NOTA: Utilize uma extensão craniocaudal de ≥5 mm como limiar operacional de triagem no nível deslizado neste protocolo. Registre o diâmetro anteroposterior e a área da seção transversal da bainha medular nas imagens axiais como medidas contínuas confirmatórias. Não utilize valores fixos de corte axial como padrões de referência independentes na presente coorte retrospectiva.

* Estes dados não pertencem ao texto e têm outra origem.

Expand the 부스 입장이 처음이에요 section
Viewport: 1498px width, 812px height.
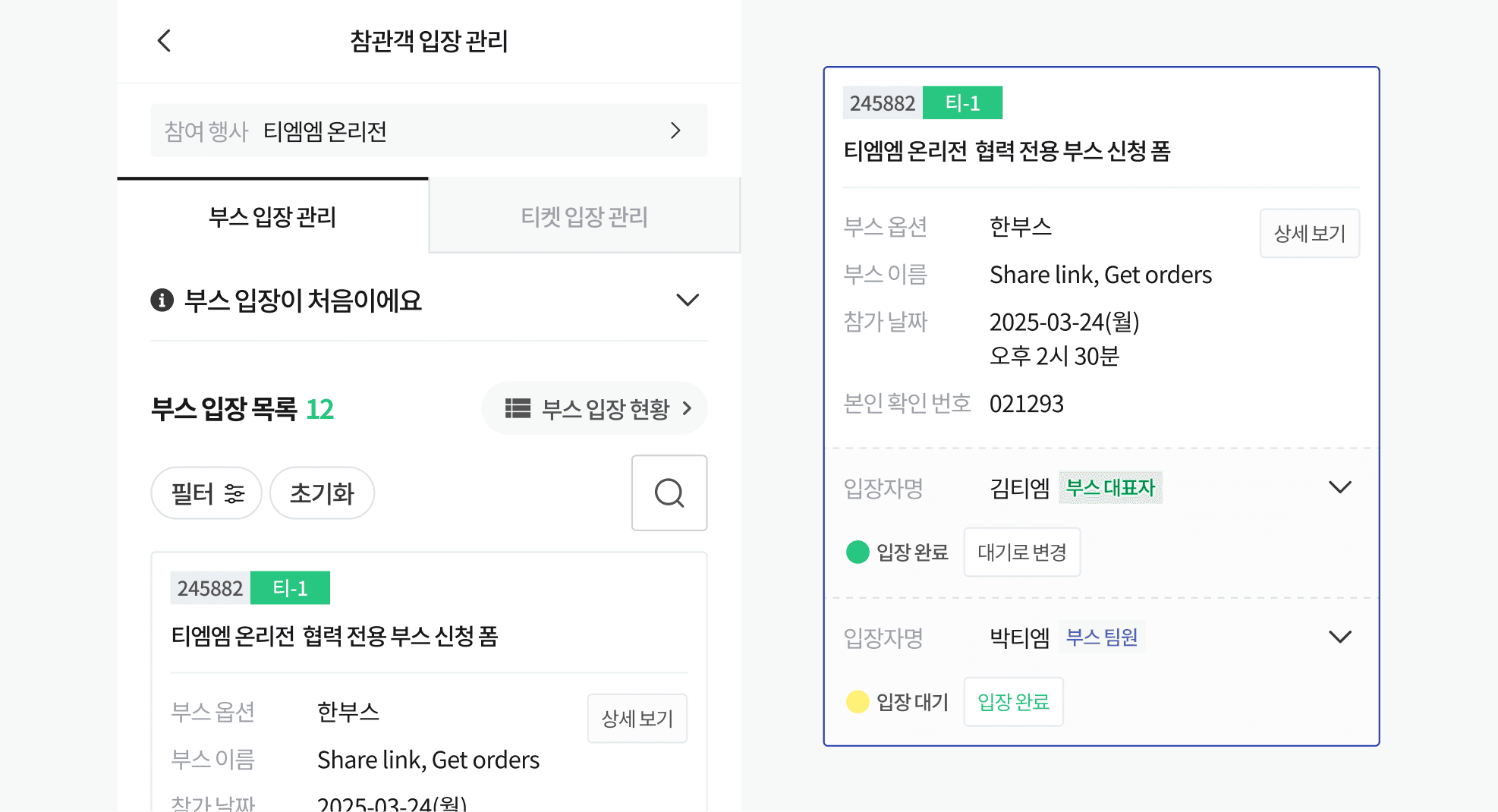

- Se o sinal gorduroso for visível em apenas uma fatia sagital, classifique o achado como indeterminado, a menos que as imagens axiais demonstrem acúmulo correspondente de gordura epidural e a extensão craniocaudal no mesmo plano permaneça ≥5 mm. Este critério distingue a medição primária craniocaudal da avaliação de continuidade mediolateral de apoio.

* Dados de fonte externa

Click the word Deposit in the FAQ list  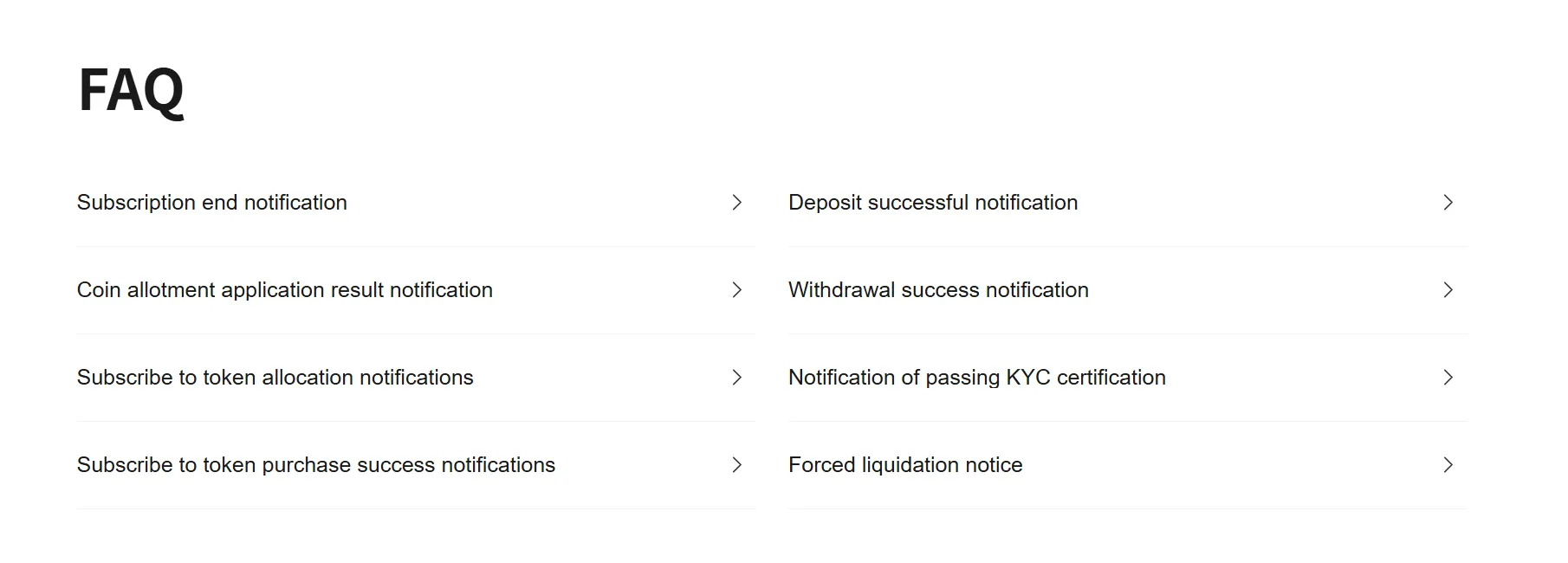coord(825,203)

- Meça o diâmetro anteroposterior da bainha medular na imagem axial ponderada em T2 que demonstra compressão máxima no nível deslizado, medindo a distância da margem anterior até a posterior da bainha dural. Meça a área da seção transversal contornando o limite interno da dura utilizando a ferramenta de região de interesse do PACS ou a ferramenta de seleção poligonal do ImageJ, e registre a área em mm2.
- Compare qualitativamente a extensão sagital e a gravidade axial com o enquadramento de graduação de Manjila. Neste protocolo focado em DLS, utilize o sistema de graduação de Manjila como referência locorregional para documentação, e não como definição primária do resultado, pois o desfecho do estudo é a presença de lipomatose epidural no nível deslizado dentro do modelo preditivo.

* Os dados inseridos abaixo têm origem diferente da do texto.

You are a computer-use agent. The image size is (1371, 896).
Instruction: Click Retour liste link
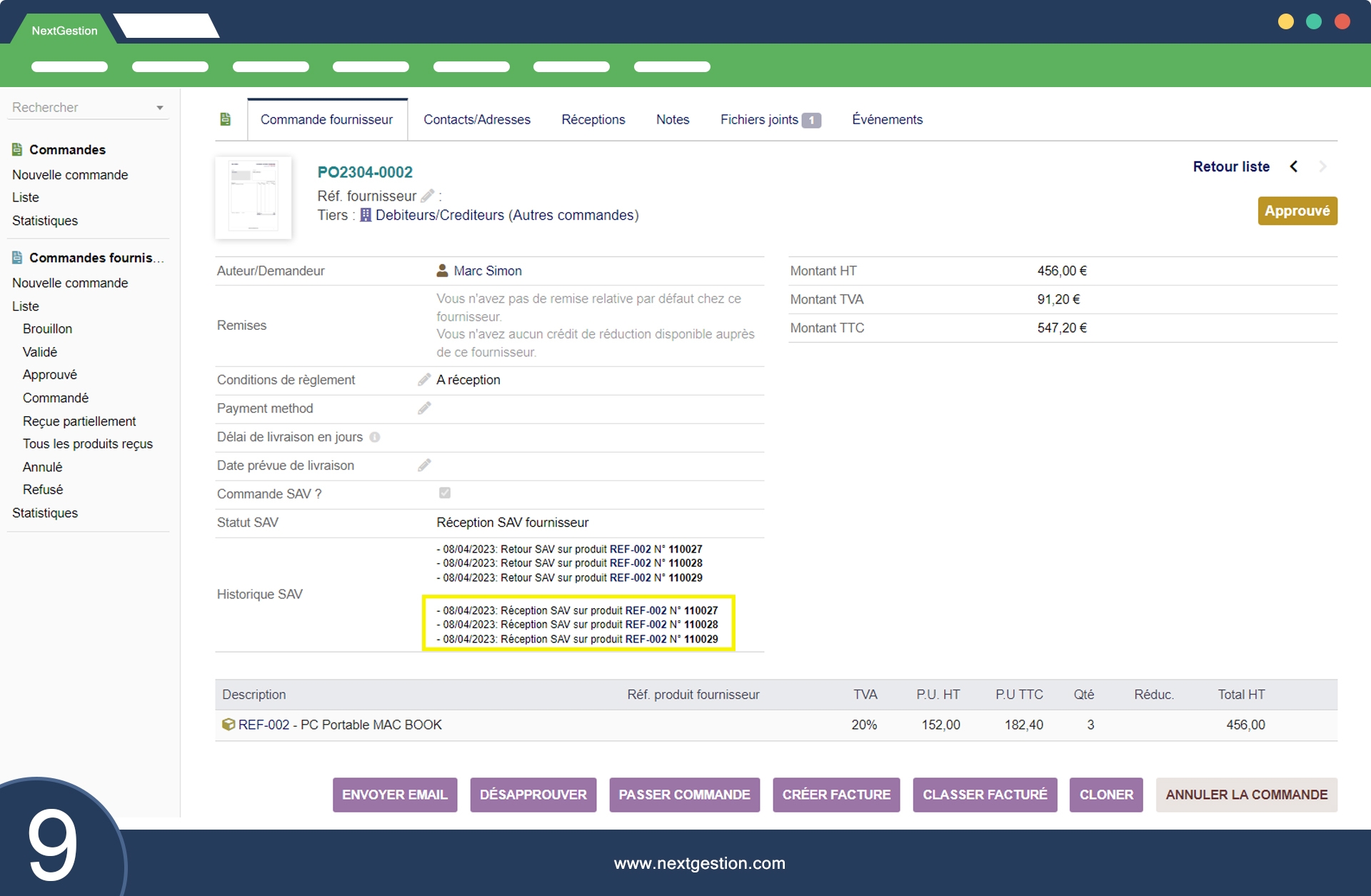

- Aplique os quatro critérios originais do nível deslizado utilizados para classificação da coorte: (1) sinal hiperintenso em T1 em forma de faixa ou crescente no espaço epidural posterior no nível deslizado; (2) intensidade de sinal idêntica à da gordura subcutânea; (3) extensão craniocaudal ≥5 mm no mesmo plano sagital; e (4) reprodutibilidade em fatias sagitais adjacentes. Para implementação clínica prospectiva, não dependa exclusivamente dos critérios sagitais. Confirme o acúmulo correspondente de gordura epidural e a deformidade do contorno da bainha medular nas imagens axiais, e documente se a distribuição da gordura é dorsal, ventral ou circunferencial.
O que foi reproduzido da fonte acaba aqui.